→ MATERIAL PROVIDED:
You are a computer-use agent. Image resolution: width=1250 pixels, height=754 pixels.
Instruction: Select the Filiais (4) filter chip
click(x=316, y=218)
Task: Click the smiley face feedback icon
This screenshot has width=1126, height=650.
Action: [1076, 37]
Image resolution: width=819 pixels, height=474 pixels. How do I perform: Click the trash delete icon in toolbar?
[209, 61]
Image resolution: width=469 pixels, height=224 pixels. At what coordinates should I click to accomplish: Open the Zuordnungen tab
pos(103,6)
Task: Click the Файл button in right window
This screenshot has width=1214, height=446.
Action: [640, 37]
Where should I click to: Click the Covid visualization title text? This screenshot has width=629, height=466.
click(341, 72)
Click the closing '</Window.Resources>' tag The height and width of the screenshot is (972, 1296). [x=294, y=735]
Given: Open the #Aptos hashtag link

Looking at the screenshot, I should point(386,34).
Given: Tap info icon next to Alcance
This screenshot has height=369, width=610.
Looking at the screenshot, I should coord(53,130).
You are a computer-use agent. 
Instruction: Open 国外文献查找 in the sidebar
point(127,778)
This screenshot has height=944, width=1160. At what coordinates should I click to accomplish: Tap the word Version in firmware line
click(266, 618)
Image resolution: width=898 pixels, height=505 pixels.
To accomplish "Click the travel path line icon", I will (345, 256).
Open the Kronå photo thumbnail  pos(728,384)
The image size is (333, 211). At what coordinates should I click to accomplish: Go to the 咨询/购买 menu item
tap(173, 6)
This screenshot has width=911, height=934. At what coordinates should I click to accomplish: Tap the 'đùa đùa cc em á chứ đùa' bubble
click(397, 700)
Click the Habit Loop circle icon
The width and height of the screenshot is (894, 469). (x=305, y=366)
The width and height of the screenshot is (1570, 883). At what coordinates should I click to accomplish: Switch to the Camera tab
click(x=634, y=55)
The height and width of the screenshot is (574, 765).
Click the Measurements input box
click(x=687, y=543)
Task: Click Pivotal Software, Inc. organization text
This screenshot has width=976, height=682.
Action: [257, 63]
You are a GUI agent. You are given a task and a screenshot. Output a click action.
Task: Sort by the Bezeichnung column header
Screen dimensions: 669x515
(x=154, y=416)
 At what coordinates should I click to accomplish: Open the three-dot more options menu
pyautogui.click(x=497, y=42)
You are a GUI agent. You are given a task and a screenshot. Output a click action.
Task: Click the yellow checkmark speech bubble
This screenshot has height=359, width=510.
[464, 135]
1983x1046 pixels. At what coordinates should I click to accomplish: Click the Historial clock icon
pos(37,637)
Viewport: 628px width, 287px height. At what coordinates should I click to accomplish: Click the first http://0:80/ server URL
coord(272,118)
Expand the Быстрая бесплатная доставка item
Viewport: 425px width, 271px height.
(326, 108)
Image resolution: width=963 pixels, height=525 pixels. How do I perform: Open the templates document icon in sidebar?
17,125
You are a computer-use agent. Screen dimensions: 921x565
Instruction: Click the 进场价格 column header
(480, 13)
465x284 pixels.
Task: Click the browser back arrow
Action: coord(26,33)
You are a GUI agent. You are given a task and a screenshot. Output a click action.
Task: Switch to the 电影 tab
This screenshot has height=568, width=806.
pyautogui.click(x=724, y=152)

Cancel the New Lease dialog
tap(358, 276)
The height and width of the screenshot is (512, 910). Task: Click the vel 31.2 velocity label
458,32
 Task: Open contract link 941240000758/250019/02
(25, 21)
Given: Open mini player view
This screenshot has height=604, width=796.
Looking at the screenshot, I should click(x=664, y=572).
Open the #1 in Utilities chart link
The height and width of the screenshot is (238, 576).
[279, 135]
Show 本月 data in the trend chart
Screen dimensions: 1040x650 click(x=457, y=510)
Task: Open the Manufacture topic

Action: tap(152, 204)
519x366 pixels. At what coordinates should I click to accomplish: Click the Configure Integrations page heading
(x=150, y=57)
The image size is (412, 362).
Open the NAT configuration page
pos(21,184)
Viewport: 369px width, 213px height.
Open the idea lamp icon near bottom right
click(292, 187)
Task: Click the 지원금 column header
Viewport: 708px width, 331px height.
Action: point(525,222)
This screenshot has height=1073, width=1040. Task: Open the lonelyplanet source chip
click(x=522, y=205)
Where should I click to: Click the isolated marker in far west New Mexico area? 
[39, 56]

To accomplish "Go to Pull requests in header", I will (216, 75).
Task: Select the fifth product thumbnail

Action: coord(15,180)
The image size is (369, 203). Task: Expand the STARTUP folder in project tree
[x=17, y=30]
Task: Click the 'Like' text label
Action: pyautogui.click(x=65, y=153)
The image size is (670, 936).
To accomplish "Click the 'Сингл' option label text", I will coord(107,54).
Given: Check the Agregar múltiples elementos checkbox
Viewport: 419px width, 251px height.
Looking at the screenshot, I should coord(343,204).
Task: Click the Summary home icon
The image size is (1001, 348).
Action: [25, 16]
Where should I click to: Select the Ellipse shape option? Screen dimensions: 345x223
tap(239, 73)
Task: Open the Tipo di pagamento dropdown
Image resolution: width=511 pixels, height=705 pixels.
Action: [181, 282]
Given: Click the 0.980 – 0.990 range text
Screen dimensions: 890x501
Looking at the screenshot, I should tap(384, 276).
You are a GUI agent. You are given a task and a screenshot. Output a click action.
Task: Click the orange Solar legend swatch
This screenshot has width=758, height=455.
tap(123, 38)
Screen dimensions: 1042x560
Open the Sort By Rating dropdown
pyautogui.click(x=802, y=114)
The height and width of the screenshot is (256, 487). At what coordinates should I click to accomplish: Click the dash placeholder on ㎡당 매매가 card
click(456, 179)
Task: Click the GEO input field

→ YOUR TASK: Give the records from the line containing "Where should I click to: Select" through the end of the records, both ends included, as a Markdown table with the columns Row and Line. Number each row and leave out blank lines.

→ EXERCISE OUTPUT:
| Row | Line |
|---|---|
| 1 | Where should I click to: Select the Ellipse shape option? Screen dimensions: 345x223 |
| 2 | tap(239, 73) |
| 3 | Task: Open the Tipo di pagamento dropdown |
| 4 | Image resolution: width=511 pixels, height=705 pixels. |
| 5 | Action: [181, 282] |
| 6 | Given: Click the 0.980 – 0.990 range text |
| 7 | Screen dimensions: 890x501 |
| 8 | Looking at the screenshot, I should tap(384, 276). |
| 9 | You are a GUI agent. You are given a task and a screenshot. Output a click action. |
| 10 | Task: Click the orange Solar legend swatch |
| 11 | This screenshot has width=758, height=455. |
| 12 | tap(123, 38) |
| 13 | Screen dimensions: 1042x560 |
| 14 | Open the Sort By Rating dropdown |
| 15 | pyautogui.click(x=802, y=114) |
| 16 | The height and width of the screenshot is (256, 487). At what coordinates should I click to accomplish: Click the dash placeholder on ㎡당 매매가 card |
| 17 | click(456, 179) |
| 18 | Task: Click the GEO input field |